### Prompt
Reproduce each of the following items verbatim, preserving every line without alteration.

** Start Provided records **

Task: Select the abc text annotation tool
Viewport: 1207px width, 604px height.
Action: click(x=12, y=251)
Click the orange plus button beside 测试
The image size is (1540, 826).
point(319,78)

** End Provided records **

### Result for this exercise
Task: Select the abc text annotation tool
Viewport: 1207px width, 604px height.
Action: click(x=12, y=251)
Click the orange plus button beside 测试
The image size is (1540, 826).
point(319,78)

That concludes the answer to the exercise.